§ **Job**
Please convert the material, from its first line through the line containing "click(157, 105)", into a numbered list, leaving out any blank lines.

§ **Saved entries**
+ + + +

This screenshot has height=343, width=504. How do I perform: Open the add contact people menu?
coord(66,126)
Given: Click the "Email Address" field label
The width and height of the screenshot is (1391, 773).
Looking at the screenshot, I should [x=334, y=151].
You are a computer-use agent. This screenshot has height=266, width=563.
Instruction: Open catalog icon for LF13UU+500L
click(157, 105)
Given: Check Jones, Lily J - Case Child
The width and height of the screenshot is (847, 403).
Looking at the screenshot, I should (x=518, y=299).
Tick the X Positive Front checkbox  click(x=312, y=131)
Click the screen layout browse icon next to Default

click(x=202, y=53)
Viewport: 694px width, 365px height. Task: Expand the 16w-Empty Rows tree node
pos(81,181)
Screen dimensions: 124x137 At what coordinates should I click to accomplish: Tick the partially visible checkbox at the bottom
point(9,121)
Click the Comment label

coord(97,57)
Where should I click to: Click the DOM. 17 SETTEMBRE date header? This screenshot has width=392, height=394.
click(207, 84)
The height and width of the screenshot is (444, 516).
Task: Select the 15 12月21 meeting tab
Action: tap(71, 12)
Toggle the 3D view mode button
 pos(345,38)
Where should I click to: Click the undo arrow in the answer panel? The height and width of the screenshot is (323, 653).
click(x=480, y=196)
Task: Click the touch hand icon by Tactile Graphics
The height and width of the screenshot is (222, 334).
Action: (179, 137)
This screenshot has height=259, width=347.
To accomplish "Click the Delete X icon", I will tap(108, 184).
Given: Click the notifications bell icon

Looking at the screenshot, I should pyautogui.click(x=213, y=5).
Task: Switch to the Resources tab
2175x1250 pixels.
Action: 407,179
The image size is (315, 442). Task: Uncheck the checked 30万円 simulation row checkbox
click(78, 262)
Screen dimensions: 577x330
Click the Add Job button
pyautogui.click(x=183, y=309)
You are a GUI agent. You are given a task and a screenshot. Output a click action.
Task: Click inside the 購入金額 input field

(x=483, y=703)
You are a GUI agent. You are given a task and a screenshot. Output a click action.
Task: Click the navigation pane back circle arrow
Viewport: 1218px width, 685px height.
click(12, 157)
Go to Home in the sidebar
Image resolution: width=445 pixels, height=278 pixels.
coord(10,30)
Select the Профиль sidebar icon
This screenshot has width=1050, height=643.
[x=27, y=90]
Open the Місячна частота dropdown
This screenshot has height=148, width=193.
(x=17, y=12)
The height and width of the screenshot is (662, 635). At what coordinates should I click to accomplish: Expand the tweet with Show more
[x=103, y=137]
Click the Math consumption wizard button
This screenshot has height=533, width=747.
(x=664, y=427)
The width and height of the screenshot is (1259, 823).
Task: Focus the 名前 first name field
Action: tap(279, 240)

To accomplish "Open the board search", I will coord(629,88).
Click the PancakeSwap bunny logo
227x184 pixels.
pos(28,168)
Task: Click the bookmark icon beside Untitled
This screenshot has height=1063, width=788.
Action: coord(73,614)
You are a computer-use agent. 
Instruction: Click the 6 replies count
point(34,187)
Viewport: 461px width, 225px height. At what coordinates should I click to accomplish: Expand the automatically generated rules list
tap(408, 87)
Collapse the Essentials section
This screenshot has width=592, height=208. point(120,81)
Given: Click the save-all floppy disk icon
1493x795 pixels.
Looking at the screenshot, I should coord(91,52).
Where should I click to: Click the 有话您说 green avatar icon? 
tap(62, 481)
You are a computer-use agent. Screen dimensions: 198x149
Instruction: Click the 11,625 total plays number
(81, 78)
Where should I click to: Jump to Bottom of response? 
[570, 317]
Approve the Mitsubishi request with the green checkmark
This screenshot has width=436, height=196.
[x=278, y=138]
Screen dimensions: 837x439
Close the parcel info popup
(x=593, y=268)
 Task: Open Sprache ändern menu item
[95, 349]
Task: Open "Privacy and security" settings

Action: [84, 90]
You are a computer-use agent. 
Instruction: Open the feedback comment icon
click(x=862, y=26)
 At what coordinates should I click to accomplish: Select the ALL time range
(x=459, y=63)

+ + + +

§ **Finished task**
1. This screenshot has height=343, width=504. How do I perform: Open the add contact people menu?
2. coord(66,126)
3. Given: Click the "Email Address" field label
4. The width and height of the screenshot is (1391, 773).
5. Looking at the screenshot, I should [x=334, y=151].
6. You are a computer-use agent. This screenshot has height=266, width=563.
7. Instruction: Open catalog icon for LF13UU+500L
8. click(157, 105)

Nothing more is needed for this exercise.